Is the performance a Perl thing, or Windows tryng to scavnge memory prior to using its swap files ?

Replies are listed 'Best First'.
Re: Large Array Performance
by shmem (Chancellor) on Jun 16, 2007 at 10:08 UTC
    Pseudo Code reads ...

    You could post real code here (between <code></code> tags), we might have hints for you.

    I guess the slowdown is due to OS latency giving out more memory to perl, since there's nothing in the language which would inherently slow down the allocation process between 1.5 and 2.3 millions of records.

    --shmem

    _($_=" "x(1<<5)."?\n".q·/)Oo.  G°\        /
                                  /\_¯/(q    /
    ----------------------------  \__(m.====·.(_("always off the crowd"))."·
    ");sub _{s./.($e="'Itrs `mnsgdq Gdbj O`qkdq")=~y/"-y/#-z/;$e.e && print}
Re: Large Array Performance
by GrandFather (Saint) on Jun 16, 2007 at 10:16 UTC

    I can't help with a reason for the change in performance, but you may realise better over all performance by sorting blocks of a million or so records into temporary files, then merge the files together to generate a single large sorted file.


    DWIM is Perl's answer to Gödel
      and some module as Sort::External can do all this process transparently.
Re: Large Array Performance
by swampyankee (Parson) on Jun 16, 2007 at 17:55 UTC

    I'm thinking that the performance issues you're seeing are, at least partly, the result of a less-than optimal design.
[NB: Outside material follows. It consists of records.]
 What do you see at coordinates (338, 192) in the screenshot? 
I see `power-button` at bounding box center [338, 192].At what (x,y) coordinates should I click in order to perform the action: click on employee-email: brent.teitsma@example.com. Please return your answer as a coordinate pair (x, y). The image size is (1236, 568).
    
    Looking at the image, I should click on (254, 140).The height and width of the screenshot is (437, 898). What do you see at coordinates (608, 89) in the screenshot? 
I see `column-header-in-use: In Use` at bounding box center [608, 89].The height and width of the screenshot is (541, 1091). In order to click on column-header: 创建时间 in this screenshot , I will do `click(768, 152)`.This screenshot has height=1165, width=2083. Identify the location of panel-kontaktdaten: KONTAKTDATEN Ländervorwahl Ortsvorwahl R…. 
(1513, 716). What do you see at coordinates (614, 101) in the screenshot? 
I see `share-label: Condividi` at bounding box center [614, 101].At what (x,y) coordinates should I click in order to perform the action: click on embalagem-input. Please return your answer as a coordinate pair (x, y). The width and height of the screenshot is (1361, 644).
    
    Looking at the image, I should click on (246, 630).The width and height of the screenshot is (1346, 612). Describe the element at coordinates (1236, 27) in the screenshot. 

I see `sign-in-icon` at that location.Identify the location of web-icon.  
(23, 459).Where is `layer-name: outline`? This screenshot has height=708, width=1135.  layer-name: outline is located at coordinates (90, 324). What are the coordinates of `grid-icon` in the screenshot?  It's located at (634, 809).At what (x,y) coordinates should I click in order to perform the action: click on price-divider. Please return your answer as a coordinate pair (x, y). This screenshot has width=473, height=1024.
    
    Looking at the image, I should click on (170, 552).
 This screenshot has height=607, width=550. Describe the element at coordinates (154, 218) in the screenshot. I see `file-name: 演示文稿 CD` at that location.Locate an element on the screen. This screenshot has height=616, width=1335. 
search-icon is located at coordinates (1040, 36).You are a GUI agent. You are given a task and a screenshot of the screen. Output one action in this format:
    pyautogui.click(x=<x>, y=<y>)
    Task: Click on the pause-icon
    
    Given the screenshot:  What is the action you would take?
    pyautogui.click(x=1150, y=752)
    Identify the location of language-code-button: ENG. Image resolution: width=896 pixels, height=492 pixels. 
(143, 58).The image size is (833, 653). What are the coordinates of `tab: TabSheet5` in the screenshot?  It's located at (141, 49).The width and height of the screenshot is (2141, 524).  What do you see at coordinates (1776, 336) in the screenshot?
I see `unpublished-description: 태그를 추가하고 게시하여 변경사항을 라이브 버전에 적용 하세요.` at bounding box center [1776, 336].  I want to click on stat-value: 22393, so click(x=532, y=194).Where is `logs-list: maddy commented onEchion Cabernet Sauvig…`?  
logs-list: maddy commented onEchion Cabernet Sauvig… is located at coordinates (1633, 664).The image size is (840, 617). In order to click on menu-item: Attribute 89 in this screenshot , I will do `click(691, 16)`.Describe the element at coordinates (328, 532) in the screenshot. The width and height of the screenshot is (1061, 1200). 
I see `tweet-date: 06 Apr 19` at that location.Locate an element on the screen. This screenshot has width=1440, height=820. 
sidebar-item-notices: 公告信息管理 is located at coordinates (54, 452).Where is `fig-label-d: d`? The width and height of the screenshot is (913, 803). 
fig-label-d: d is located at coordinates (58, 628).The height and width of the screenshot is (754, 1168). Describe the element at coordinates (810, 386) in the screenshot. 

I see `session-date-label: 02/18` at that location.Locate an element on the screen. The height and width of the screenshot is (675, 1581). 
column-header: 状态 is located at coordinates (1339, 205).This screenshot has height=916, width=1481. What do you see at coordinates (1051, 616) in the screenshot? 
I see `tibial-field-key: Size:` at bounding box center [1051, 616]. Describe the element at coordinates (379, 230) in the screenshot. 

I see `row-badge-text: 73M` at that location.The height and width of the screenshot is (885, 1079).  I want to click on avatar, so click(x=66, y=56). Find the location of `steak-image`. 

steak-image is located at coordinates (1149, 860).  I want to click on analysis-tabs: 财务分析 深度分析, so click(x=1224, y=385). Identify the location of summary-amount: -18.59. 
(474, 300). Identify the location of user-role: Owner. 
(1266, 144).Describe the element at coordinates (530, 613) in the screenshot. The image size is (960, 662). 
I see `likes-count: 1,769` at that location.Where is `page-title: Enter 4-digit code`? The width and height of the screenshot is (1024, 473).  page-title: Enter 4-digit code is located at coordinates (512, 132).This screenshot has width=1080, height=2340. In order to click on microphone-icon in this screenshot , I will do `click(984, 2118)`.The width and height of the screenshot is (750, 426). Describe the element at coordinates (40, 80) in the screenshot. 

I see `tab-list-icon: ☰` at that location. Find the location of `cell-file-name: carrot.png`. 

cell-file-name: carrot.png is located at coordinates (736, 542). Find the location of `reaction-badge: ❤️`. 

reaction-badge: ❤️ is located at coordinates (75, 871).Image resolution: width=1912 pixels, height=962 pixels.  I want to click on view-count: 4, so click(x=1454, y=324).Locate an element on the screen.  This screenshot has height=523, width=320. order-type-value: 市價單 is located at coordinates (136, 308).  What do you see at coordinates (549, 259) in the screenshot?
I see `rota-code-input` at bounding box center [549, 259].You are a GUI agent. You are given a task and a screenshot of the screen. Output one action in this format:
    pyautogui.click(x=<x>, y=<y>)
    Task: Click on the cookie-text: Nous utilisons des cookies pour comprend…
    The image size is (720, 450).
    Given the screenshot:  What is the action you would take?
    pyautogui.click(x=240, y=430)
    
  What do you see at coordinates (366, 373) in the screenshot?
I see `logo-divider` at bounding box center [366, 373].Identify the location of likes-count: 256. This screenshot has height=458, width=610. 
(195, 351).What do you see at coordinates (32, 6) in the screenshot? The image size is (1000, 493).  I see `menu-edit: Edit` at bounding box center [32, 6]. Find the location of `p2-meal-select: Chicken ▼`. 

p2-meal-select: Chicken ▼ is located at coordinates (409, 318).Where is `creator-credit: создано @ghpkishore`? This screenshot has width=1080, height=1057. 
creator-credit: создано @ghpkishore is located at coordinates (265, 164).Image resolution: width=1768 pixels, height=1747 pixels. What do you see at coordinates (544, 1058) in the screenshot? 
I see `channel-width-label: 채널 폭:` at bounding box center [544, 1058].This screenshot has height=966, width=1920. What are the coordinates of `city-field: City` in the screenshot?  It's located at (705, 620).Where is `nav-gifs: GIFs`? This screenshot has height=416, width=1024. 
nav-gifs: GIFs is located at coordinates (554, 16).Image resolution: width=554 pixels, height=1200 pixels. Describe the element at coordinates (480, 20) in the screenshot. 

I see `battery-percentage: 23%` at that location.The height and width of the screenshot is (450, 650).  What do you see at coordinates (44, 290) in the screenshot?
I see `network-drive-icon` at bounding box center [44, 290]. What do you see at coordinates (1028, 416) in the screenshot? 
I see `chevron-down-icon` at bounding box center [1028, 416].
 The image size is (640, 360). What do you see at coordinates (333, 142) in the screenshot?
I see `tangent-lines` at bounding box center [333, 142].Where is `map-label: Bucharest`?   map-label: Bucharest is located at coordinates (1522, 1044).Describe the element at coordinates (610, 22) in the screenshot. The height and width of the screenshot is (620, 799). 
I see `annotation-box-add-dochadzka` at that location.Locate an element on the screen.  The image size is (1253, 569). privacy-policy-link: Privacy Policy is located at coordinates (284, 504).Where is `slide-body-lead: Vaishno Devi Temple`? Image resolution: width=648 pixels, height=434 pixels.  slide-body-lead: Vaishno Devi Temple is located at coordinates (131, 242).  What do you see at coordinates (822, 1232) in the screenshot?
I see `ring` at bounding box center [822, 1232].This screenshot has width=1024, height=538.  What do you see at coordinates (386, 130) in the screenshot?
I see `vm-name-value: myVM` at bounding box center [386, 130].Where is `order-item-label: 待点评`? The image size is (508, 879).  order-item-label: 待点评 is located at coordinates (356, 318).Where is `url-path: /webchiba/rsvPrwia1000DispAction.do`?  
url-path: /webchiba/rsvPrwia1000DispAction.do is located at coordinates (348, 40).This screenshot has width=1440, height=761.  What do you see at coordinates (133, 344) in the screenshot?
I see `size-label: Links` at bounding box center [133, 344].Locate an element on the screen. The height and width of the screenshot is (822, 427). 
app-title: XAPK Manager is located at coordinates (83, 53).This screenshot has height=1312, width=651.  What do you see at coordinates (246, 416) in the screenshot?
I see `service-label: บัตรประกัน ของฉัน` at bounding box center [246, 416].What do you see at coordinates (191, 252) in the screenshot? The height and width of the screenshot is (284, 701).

Have you considered using something that removes the necessity of keeping several million records in memory, such as using a tied hash, a tied array, a tied file or a database?

    emc

    Any New York City or Connecticut area jobs? I'm currently unemployed.

    There are some enterprises in which a careful disorderliness is the true method.

    —Herman Melville